Somewhere I once read a devotional that asked the question, what if? What if Noah said, “I don’t build arks.” What if Abraham said, “I don’t go on journeys without a road map.” What if Joseph said, “I’ve given up interpreting dreams.” What if Moses said, “I’ve a price on my head – I don’t do lead slaves on an exodus to a promised land!” Or to move to the New Testament, what if Jesus said, “I don’t do crosses.” Or if Peter, Paul, Barnabas, Stephen, Philip, John Mark and all the rest of the apostles said, “I’m not a public speaker. And I am certainly not into suffering for my faith.”

Our hesitancy and reluctance to rattle those fearsome-looking doorknobs is understandable, yet I pray that we would unwilling to let the last word on our living belong to fear, self-doubt or depreciation, indifference or indolence. I have often quoted the wonderful comment of C. S. Lewis that we are far too easily satisfied, and that our biggest problem is not that we ask too much of God but that we expect too little.
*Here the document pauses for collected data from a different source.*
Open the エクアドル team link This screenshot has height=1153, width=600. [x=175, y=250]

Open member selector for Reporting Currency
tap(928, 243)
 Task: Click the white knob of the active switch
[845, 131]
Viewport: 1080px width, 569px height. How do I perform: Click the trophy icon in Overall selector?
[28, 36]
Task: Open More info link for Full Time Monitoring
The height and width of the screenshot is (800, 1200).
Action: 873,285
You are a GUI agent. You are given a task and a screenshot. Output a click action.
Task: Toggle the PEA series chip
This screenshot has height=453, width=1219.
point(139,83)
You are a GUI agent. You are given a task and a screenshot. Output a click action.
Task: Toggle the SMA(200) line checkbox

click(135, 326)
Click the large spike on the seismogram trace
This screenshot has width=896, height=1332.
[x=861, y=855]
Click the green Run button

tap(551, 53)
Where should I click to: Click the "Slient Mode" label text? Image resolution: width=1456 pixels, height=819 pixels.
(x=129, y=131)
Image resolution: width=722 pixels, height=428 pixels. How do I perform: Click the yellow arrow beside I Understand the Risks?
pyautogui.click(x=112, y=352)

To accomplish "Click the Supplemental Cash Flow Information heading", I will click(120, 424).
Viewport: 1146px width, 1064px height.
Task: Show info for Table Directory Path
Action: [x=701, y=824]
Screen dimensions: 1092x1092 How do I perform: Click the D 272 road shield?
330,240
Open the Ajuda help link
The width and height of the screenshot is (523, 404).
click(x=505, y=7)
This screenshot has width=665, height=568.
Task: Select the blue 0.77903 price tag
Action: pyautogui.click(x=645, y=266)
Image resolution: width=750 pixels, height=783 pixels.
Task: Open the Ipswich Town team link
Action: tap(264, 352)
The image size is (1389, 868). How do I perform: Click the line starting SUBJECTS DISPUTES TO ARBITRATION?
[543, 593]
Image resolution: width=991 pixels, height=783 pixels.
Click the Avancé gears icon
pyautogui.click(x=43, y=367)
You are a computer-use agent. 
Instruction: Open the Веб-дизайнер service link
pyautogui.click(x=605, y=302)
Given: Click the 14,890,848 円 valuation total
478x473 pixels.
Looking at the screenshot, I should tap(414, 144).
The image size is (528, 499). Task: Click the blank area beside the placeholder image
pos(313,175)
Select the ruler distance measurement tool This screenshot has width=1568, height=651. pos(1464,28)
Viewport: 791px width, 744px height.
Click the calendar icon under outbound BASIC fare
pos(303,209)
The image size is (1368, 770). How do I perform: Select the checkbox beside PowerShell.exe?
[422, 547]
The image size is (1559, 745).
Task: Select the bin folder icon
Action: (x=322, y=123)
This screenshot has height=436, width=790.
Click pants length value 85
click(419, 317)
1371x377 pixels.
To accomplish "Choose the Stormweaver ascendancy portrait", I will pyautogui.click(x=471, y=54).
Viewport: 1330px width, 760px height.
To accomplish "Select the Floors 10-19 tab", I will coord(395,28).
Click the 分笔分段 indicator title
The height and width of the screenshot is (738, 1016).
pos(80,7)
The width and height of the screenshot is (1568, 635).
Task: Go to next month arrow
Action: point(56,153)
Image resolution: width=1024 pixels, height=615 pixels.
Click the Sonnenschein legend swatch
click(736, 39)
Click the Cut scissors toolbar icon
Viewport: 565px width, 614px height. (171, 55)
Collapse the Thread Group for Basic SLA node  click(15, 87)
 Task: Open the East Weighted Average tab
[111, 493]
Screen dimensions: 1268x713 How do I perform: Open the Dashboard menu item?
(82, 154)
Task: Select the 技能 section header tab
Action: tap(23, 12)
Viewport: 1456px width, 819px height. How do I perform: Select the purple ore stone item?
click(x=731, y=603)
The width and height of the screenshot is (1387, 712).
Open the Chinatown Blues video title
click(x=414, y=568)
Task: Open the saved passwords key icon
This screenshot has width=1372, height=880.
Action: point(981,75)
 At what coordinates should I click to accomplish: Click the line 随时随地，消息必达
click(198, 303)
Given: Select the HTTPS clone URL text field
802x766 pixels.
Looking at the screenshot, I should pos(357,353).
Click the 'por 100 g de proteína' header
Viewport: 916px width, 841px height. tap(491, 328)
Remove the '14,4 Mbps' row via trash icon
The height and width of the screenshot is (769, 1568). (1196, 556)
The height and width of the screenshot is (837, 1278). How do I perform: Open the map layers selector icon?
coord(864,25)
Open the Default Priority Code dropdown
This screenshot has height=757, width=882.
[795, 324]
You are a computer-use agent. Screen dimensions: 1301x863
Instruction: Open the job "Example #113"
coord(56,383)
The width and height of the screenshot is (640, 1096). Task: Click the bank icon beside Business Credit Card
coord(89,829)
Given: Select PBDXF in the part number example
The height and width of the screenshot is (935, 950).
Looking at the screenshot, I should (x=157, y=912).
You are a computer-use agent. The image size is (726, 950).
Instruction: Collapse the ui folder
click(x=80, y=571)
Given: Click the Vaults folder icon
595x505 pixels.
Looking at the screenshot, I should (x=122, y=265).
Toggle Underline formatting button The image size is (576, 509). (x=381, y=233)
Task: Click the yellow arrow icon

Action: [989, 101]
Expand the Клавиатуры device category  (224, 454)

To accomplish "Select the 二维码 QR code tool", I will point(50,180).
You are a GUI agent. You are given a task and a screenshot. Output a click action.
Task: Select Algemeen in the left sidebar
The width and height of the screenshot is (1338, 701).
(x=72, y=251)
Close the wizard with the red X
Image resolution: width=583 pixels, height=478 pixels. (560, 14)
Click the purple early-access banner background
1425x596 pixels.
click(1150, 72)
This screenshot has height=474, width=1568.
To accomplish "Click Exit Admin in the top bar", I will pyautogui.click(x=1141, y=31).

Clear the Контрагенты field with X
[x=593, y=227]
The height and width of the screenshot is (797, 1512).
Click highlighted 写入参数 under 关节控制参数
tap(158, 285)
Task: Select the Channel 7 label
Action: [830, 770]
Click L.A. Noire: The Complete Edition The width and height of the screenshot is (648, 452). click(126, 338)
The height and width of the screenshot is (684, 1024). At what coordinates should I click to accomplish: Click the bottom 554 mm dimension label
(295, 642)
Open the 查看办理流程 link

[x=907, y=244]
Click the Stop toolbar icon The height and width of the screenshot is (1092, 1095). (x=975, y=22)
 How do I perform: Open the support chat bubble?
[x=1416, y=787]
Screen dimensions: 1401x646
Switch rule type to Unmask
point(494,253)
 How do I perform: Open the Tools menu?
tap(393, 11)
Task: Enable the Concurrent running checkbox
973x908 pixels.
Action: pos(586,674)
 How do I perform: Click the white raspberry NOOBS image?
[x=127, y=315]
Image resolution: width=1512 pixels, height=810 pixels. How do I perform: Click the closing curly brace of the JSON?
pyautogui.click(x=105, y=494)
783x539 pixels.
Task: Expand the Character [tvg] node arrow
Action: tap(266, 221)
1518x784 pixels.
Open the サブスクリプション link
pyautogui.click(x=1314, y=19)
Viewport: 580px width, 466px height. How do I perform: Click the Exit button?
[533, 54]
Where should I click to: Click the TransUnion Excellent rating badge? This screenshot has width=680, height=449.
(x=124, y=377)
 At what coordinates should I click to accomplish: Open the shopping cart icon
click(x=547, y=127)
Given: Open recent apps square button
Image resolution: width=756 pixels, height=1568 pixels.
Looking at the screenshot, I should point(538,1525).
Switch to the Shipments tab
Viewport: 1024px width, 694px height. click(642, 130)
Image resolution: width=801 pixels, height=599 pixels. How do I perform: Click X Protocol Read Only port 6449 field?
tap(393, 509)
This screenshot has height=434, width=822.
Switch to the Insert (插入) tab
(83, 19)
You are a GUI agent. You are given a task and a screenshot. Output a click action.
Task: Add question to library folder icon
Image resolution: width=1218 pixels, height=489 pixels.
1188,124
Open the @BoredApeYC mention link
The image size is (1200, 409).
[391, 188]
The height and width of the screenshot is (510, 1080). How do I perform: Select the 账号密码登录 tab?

We are, he wrote, like beggar children content with playing in a mud puddle in an alley when all the time God is inviting us for a holiday at the seashore.

Scripture tells us that the Lord has in store for us “more than we can ask or imagine.” If only we dared to let the Lord lead us into the adventure. But first, there is a doorknob needing to be rattled.

One Comment

  1. Fiona

    As I read your posts Kerry, I am struck by the fact that you are using your love of journalism to further God’s kingdom through writing your blog. The present focus of your journalism is probably different from what it might have been had you taken the other path at university. Have you thought about compiling some of your posts into a booklet or use as magazine articles so that they can reach a wider audience.
    They are very thought provoking.